*Instrução*
Retome o excerto sobre as faltas do trabalhador a partir do ponto em que termina.

═════ Excerto a ler ═════

Y. Não pode uma qualquer entidade empregadora tolerar esta atitude, nem tão pouco manter nos seus quadros trabalhadores que não revelam a mínima diligência no cumprimento das obrigações a que estão, legal, contratual e internamente adstritos, como se demonstrou ser o caso do Trabalhador.
Z. A conivência com tal postura e atitude daria espaço e legitimidade a outros trabalhadores para adotarem posturas e terem atitudes semelhantes, perante faltas ao serviço, situação que é, de todo, insustentável para a empresa recorrente.
AA. A equiparação que é feita pelo Tribunal da Relação relativamente às faltas dos dias 23.04.2018 e 24.04.2018 e a falta do dia 10.07.2018 é inadmissível porque, embora todas tenham sido motivadas por realização de prova de avaliação, as circunstâncias e atitude do Trabalhador foram díspares, pelo que a consequência será necessariamente diferente.
BB. Relativamente à falta do dia 10.07.2018 respeita, o Trabalhador realizou a comunicação prévia a que estava legalmente obrigado. No entanto, para as faltas dos dias 23 e 24.04.2018, o Trabalhador não só não avisou com a antecedência exigida, como quando o fez, só no dia 5.05.2018 e por e-mail, fê-lo de uma forma leviana e algo rude “[…] aproveito a ocasião para informar que…”, não tendo junto qualquer documento comprovativo da falta, quando já o tinha na sua posse desde a data do exame e o que veio a fazer só no fim do mês de maio, um mês após a falta.
CC. Se o Trabalhador demonstra conhecer as regras a que está adstrito, dando aviso prévio da sua falta do dia 10.07.2018, só seria expectável que o mesmo se verificasse sempre, para todas as faltas da mesma natureza (por realização de prova de avaliação).
DD. As faltas dos dias 23.04.2018 e 24.04.2020 não podem ser equiparadas à falta do dia 10.07.2018, para efeitos de justificação, uma vez que a obrigação de comunicação prévia – condição para a justificação das faltas – para as primeiras não foi cumprida, por parte do Trabalhador, enquanto que para a última foi.
EE. A antiguidade de 9 anos, 2 meses e três semanas, sem quaisquer antecedentes disciplinares, não pode ser nem é um fator atenuante significativo da culpa do Trabalhador ou mesmo da própria ilicitude da conduta do Trabalhador para com a Entidade Empregadora.

═════ Registos guardados ═════

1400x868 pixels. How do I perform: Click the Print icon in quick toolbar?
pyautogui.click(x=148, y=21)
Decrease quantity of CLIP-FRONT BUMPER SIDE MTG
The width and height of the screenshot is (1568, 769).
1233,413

═════

*Resposta ao problema*
FF. Por ser um trabalhador antigo na empresa e por ter desempenhado funções …….. sindical desde julho de 2017 a fevereiro de 2018, é um trabalhador que possui um conhecimento muito mais aprofundado e esclarecido sobre todos os procedimento legais a tomar no âmbito da sua relação contratual com a Recorrente, é-lhe (ao Trabalhador) exigida e esperada uma diligência muito maior no que respeita ao cumprimento dos seus deveres, designadamente nos respeitantes às faltas, pois, enquanto representante sindical possui um conhecimento na área laboral mais rigoroso e apurado do que um qualquer outro trabalhador que não seja sindicalizado e, como tal, conhece as suas obrigações;
GG. Também os factos de i) ser trabalhador estudante e, nessa medida beneficiar do estatuto de trabalhador estudante e, ii) ter a seu cargo a sua filha menor, estando onerado com as responsabilidades parentais inerentes, não o isentam de cumprir as regras gerais e deveres laborais, enquanto trabalhador;
HH. Na apreciação da regularidade e licitude do despedimento, há que ter em linha de conta o conjunto comportamental do Trabalhador, bem como todas as circunstâncias e atitudes que o Trabalhador adotou perante a Entidade Empregadora, nomeadamente no que respeita ao cumprimento da obrigação de comunicação prévia e apresentação atempada de documento justificativo das faltas.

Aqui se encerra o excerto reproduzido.